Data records
-=-=-
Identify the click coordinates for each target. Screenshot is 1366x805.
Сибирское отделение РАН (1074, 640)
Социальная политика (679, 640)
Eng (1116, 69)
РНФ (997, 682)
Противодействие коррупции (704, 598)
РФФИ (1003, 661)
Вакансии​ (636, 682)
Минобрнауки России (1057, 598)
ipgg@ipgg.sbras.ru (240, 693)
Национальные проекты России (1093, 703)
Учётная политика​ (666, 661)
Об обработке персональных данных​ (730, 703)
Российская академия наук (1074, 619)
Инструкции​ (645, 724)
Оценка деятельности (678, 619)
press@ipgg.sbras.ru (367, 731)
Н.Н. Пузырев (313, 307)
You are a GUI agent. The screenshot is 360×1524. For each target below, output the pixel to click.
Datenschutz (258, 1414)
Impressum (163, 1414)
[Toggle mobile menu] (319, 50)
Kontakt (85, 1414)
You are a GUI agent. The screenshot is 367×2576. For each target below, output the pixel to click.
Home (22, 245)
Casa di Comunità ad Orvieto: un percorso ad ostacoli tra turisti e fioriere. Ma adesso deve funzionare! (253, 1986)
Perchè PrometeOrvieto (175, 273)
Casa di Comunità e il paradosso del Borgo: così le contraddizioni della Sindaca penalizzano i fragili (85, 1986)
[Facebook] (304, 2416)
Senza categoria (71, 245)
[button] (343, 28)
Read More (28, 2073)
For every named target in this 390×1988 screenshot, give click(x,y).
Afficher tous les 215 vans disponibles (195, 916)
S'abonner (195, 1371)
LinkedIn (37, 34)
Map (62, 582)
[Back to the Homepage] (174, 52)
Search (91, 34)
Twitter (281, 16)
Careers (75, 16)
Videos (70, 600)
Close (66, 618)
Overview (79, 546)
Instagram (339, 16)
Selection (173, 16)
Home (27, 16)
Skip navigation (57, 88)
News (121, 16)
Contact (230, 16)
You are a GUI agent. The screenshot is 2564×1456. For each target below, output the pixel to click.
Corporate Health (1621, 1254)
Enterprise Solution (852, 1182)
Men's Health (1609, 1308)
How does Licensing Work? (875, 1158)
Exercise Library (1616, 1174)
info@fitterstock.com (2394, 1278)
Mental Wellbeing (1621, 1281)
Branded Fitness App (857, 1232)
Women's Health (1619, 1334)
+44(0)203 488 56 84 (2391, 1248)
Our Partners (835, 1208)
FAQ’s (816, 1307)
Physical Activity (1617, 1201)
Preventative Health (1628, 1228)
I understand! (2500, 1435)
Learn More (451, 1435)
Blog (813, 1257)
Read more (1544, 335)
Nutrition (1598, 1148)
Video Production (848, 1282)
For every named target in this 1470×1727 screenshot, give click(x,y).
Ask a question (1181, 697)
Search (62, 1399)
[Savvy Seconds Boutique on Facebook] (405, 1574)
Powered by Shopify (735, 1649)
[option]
-=-=-
**Brief**
Your answer should consist of every entry, repeated exactly.

**Answer below**
Identify the click coordinates for each target. Screenshot is 1366x805.
Сибирское отделение РАН (1074, 640)
Социальная политика (679, 640)
Eng (1116, 69)
РНФ (997, 682)
Противодействие коррупции (704, 598)
РФФИ (1003, 661)
Вакансии​ (636, 682)
Минобрнауки России (1057, 598)
ipgg@ipgg.sbras.ru (240, 693)
Национальные проекты России (1093, 703)
Учётная политика​ (666, 661)
Об обработке персональных данных​ (730, 703)
Российская академия наук (1074, 619)
Инструкции​ (645, 724)
Оценка деятельности (678, 619)
press@ipgg.sbras.ru (367, 731)
Н.Н. Пузырев (313, 307)
You are a GUI agent. The screenshot is 360×1524. For each target below, output the pixel to click.
Datenschutz (258, 1414)
Impressum (163, 1414)
[Toggle mobile menu] (319, 50)
Kontakt (85, 1414)
You are a GUI agent. The screenshot is 367×2576. For each target below, output the pixel to click.
Home (22, 245)
Casa di Comunità ad Orvieto: un percorso ad ostacoli tra turisti e fioriere. Ma adesso deve funzionare! (253, 1986)
Perchè PrometeOrvieto (175, 273)
Casa di Comunità e il paradosso del Borgo: così le contraddizioni della Sindaca penalizzano i fragili (85, 1986)
[Facebook] (304, 2416)
Senza categoria (71, 245)
[button] (343, 28)
Read More (28, 2073)
For every named target in this 390×1988 screenshot, give click(x,y).
Afficher tous les 215 vans disponibles (195, 916)
S'abonner (195, 1371)
LinkedIn (37, 34)
Map (62, 582)
[Back to the Homepage] (174, 52)
Search (91, 34)
Twitter (281, 16)
Careers (75, 16)
Videos (70, 600)
Close (66, 618)
Overview (79, 546)
Instagram (339, 16)
Selection (173, 16)
Home (27, 16)
Skip navigation (57, 88)
News (121, 16)
Contact (230, 16)
You are a GUI agent. The screenshot is 2564×1456. For each target below, output the pixel to click.
Corporate Health (1621, 1254)
Enterprise Solution (852, 1182)
Men's Health (1609, 1308)
How does Licensing Work? (875, 1158)
Exercise Library (1616, 1174)
info@fitterstock.com (2394, 1278)
Mental Wellbeing (1621, 1281)
Branded Fitness App (857, 1232)
Women's Health (1619, 1334)
+44(0)203 488 56 84 (2391, 1248)
Our Partners (835, 1208)
FAQ’s (816, 1307)
Physical Activity (1617, 1201)
Preventative Health (1628, 1228)
I understand! (2500, 1435)
Learn More (451, 1435)
Blog (813, 1257)
Read more (1544, 335)
Nutrition (1598, 1148)
Video Production (848, 1282)
For every named target in this 1470×1727 screenshot, give click(x,y).
Ask a question (1181, 697)
Search (62, 1399)
[Savvy Seconds Boutique on Facebook] (405, 1574)
Powered by Shopify (735, 1649)
[option]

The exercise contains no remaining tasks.